Dan orang-orang dengan baju hitam keluar dari hutan itu satu persatu hendak mengepung mereka.

"Zeya naik, CEPAT!!!" Kata Geo melotot pada Zeya.

"Kita harus pergi dari sini, sebenarnya ini kawasan musuh.  Lo salah arah jalannya." Kata Geo ketika mereka berdua sudah ada di dalam mobil.

"Tembakan satu per satu mulai di luncurkan ke arah mereka. Begitu membabi buta.

"Gue takut!!” Zeya semakin menangis.

"Tenang dulu, Gue nggak bisa nyetir kalo panik!!" Tambah Geo lagi.

Hingga salah satu peluru itu berhasil menembus kaca dan mengenai lengan Zeya.

Zeya semakin meraung kencang.

"Tangan gue SAKIT!!!!" Teriak Zeya.

"Sial." Geo mengumpat sambil memukul stir mobil yang di bawanya.

Hingga tembakan itu berhenti dan mobil Geo tidak mau bergerak lagi karena bensin yang sudah bocor terkena tembakan tadi. Ini bukan mobil antipeluru,  hanya mobil biasa.

Hp ketinggalan geo lagi, kesialan yang bertubi.

Geo merogoh tas Zeya untuk mencari hp Zeya untuk menelpon orang rumah.

"Biarkan saja dia mati, dia Cuma membawa ke kacauan di keluarga kita!!" Kata papa Geo terdengar jelas karena di loud speaker.

Zeya semakin terisak kemudian tak sadarkan diri.

Geo begitu panik, dia tidak tahu harus melakukan apa. Mencari pertolongan pun tidak mungkin, karena Zeya sekarang adalah prioritasnya.

Dia yakin kali ini musuh om Zafran menargetkan Zeya.

Hingga mobil Mercedes itu datang, itu adalah om Zafran.

Huh, akhirnya.

Geo cepat-cepat mengangkat zeya ke mobil om zafran.

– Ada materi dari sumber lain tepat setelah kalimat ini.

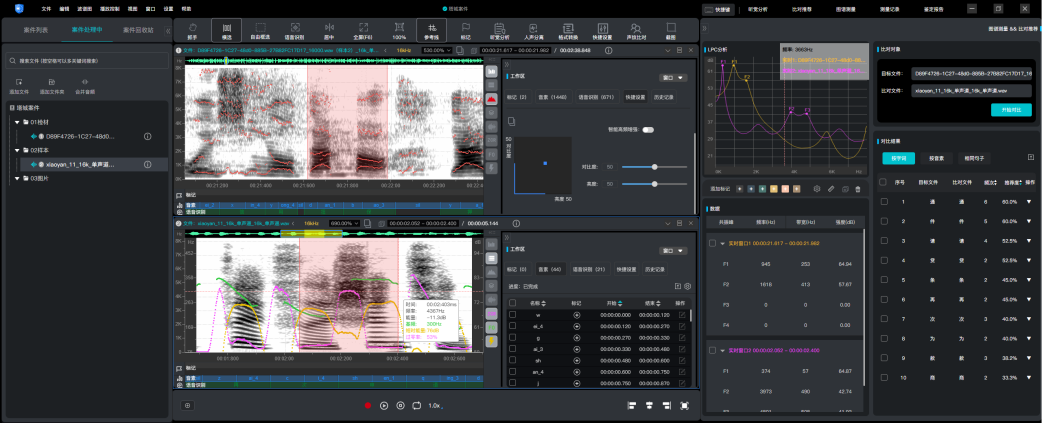Select the 抓手 hand tool in toolbar
1042x423 pixels.
tap(191, 31)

"Om ini Zeya kena tembak!!" Kata Geo dengan kepanikannya.

Zafran menyetir seperti setan, terus memacu kecepatan mobilnya di atas rata-rata. Cepat sekali.

"Panggil Fedric sekarang!!!" Kata om Zafran di pintu rumah, begitu tiba di sana.

"Ini tangannya kena kira harus memanggil tim medis untuk mengeluarkan peluru!!" Kata dokter Fedric.

"Minggur setan dia bisa mati kalau terus menunggu!!" Kata Mami Geo.

"Bawa aku alatnya sekarang juga!!!" Mukanya begitu serius. Mami Geo tiba-tiba muncul, dia marah sekali.

"Bodoh kau Zafran, kau mau dia jadi seperti Aleya lagi." Mami Geo sedari tadi tidak berhenti memarahi om Zafran.

"Sudah berapa kali ku bilang buat tinggalkan rumah ini, Zeya lebih aman di kota!!" Ternyata omelan itu masih terus berlanjut.

"Dia bisa gila di sini,  walau kamu mendatangkan psikolog dari luar negeri sekalipun." Karena Mami Geo tahu, makanya berani mengatakan apapun.

Tangan Zeya kini sudah di bebat perban, menutupi bekas tembakan itu.

"Aku mau pulang." Lirih Zeya, di sela-sela kesadarannya.